The water is tugged and ripped continuously
from the bolt by the white thunder
of rapids no Huck Finn would dare attempt
and the river’s drumming weirs, whorls and hesitations.

3/
Even in drought, this a maternal country, these
these calcified vertebrae of the landscape, ramparts
of civilisations that never were, dissolving
like slow aspirin over centuries into the trickles
and springs babbling oracular through fissures 
beneath, gnawn out hollow cloisters where the first tribes,
returned from trading, traced inscape constellations:
terror eagles that could carry off an infant, moa
with periscopic necks, taniwha the river guardians
(and wonder if they worked in monkish silence
or gossiped and told stories, tagging like teens),
touched up by a flying Indo-Dutchman or broken up
for crude mortar and fertiliser for sheep pasture
and even fed to chickens to improve their eggshells.
 
Think of Oamaru, as if a fleet of quinqueremes
fetched up in Waitaki mouth with a lost Roman legion
and they had their own Renaissance without waiting.

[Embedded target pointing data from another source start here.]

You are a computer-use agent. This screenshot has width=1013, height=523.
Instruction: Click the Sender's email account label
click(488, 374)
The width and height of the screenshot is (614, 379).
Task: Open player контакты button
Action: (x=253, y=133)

Think of all those neoclassical basilicas Frank Petre
knocked up around the South Island; all limestone,
lunar and luminous, our ersatz Carrara and Parian.
Malignant quarries, descending terraces like Dante’s
Hell, eat into the green breasts of hills like cancer,
chisel, sledgehammer and crowbar, in frenetic violence. 
 
The thyme and tussock scented air has a churchlike
cadence, labyrinthine gennel and ravine,
karst, underworld castle, grotto and womb-cave,
ampitheatrical doline, fluted karren, an abstract
sculpture park, an alien world from 1960s Star Trek
populated by the occasional fleece-bound hermit ram.
 
There on the hill like the Rook from Titan’s chess set,
the squat wizard’s tower of an old lime kiln, mellow
and round; that’s where they immolated the lumps
of congealed millennia of foraminifera skeletons
haunted by trillions of very tiny ghosts whispering.
Beyond the crumbling portal it’s dim and cool
like being submerged in well water, but dry
and the slightest sound roars around its hollow, blackened
brick rudely glyphed by bored teenagers from nearby 
farms, satisfying the unconscious craving for the aedicule.
Outside the breasted curve of the landscape watches
this recent interloper warily, though recognising
the reassemblage of its own atoms, and the water
twists through it like dark veins in a wrist, chuckling,

giggling and babbling irresponsibly in the darkness.